根據誰的MSE小決定Store誰,adaptive one or old one
然後計算維納濾波器增益
// Determine suppression gain used in the Wiener filter. The gain is based on a mix of far
// end energy and echo estimation error.
// CalcSuppressionGain(…)
//
// This function calculates the suppression gain that is used in the Wiener filter.
//
//
// @param aecm [i/n] Handle of the AECM instance.

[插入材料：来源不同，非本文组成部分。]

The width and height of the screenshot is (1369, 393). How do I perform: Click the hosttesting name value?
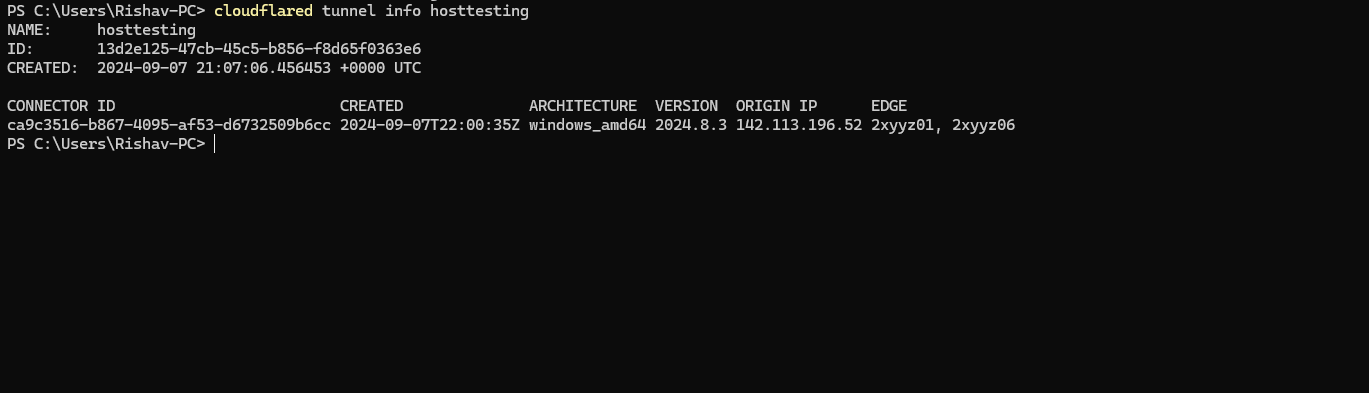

// @param supGain [out] (Return value) Suppression gain with which to scale the noise
// level (Q14).
//
//
int16_t WebRtcAecm_CalcSuppressionGain(AecmCore* const aecm) {
在這個裡面可以做DTD的判斷。這個是根據估計的回聲訊號和實際的輸入的回聲訊號來的判斷是不是DTD。
然後是維納濾波和漢寧窗,以及舒適雜訊的產生,不懂。 缺點:
沒有一個好的DTD。這就造成沒有DT的時候消除回聲很乾淨,有DT的時候,近端talk也被消掉了。
WebRtc不準備Fix it, 參見Google的郵件清單:
Andrew MacDonald
9/29/11
- show quoted tex
Just to set the record straight here, no, we don’t have any explicit
double-talk detection. It’s handled implicitly by limiting the
magnitude of the error used in adaptation.
Additionally, we disregard the filter output if its energy is higher
than the input, since this indicates the filter has likely diverged.
braveyao@webrtc.org, Dec 3 2013
Status: WontFix
We once states AECM offers decent double-talk feature which is not equivalent to AEC but better than nothing, giving the light complexity of AECM. But people used to have higher expectation then. So it’s more safer to say NO double-talk feature in AECM.
And from another thread, we are working on other methods to replace AECM, instead of improving it further. So I would mark this issue to WontFix too.
BTW: @boykinjim, recently I found out that currently AECM is limited to 8k&16k codec only. So try not to use Opus on Android phone so far.